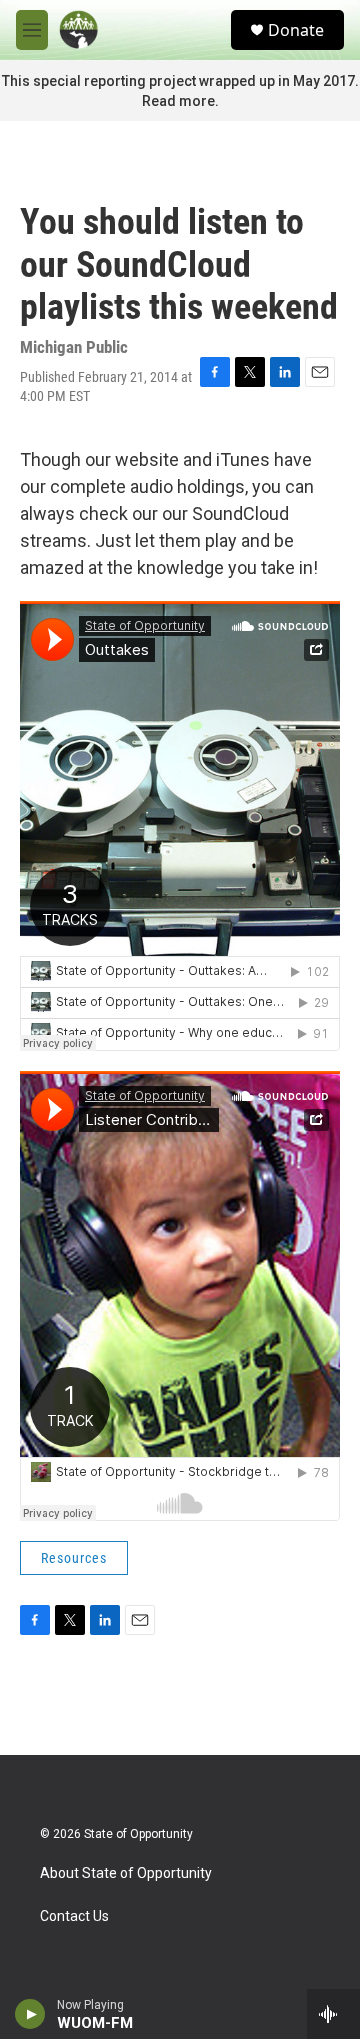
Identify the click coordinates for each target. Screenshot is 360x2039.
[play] (30, 2014)
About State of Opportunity (126, 1873)
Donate (296, 30)
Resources (74, 1558)
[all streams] (333, 2014)
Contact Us (74, 1916)
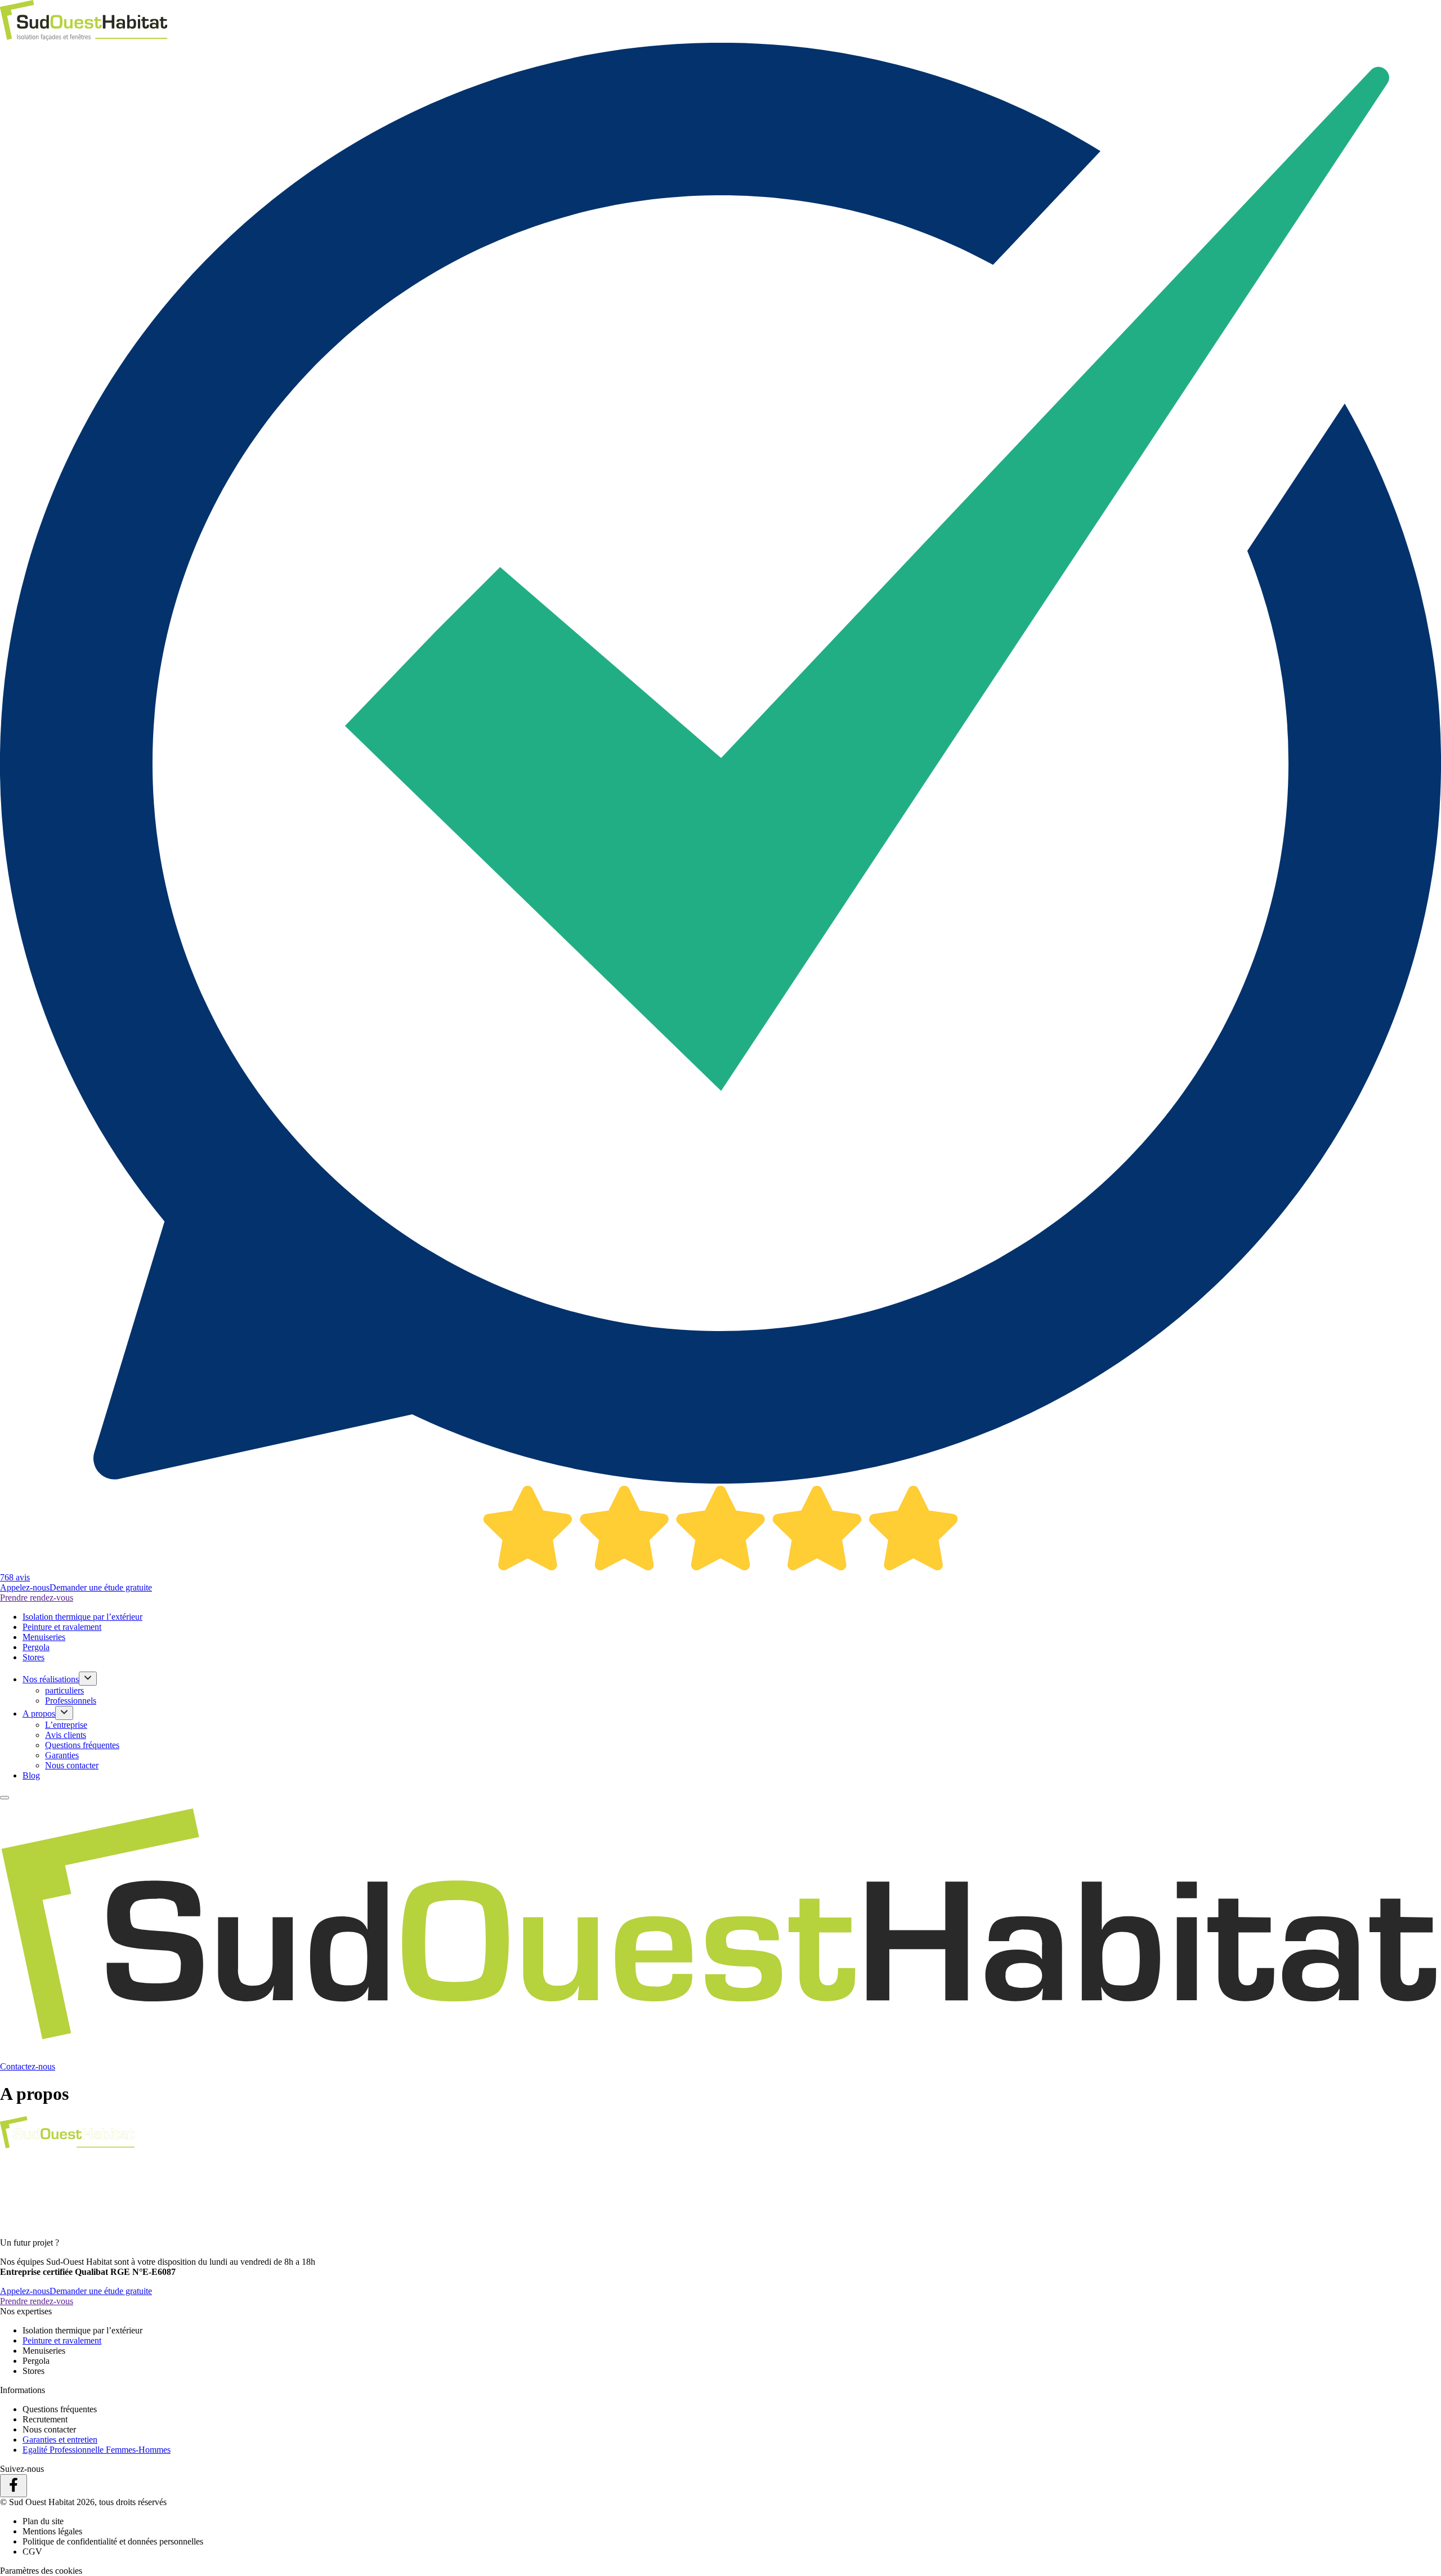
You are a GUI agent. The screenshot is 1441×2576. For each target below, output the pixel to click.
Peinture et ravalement (62, 1627)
***
§ **EXERCISE REQUIREMENTS**:
Reproduce verbatim, and only, the lines starting at the one that contains "About State of Opportunity (126, 1873)" and ending with the final line of the records; leave out the pictures.

§ **EXERCISE ANSWER**:
About State of Opportunity (126, 1873)
Donate (296, 30)
Resources (74, 1558)
[all streams] (333, 2014)
Contact Us (74, 1916)
You are a GUI agent. The screenshot is 1441×2576. For each target below, output the pixel to click.
Peinture et ravalement (62, 1627)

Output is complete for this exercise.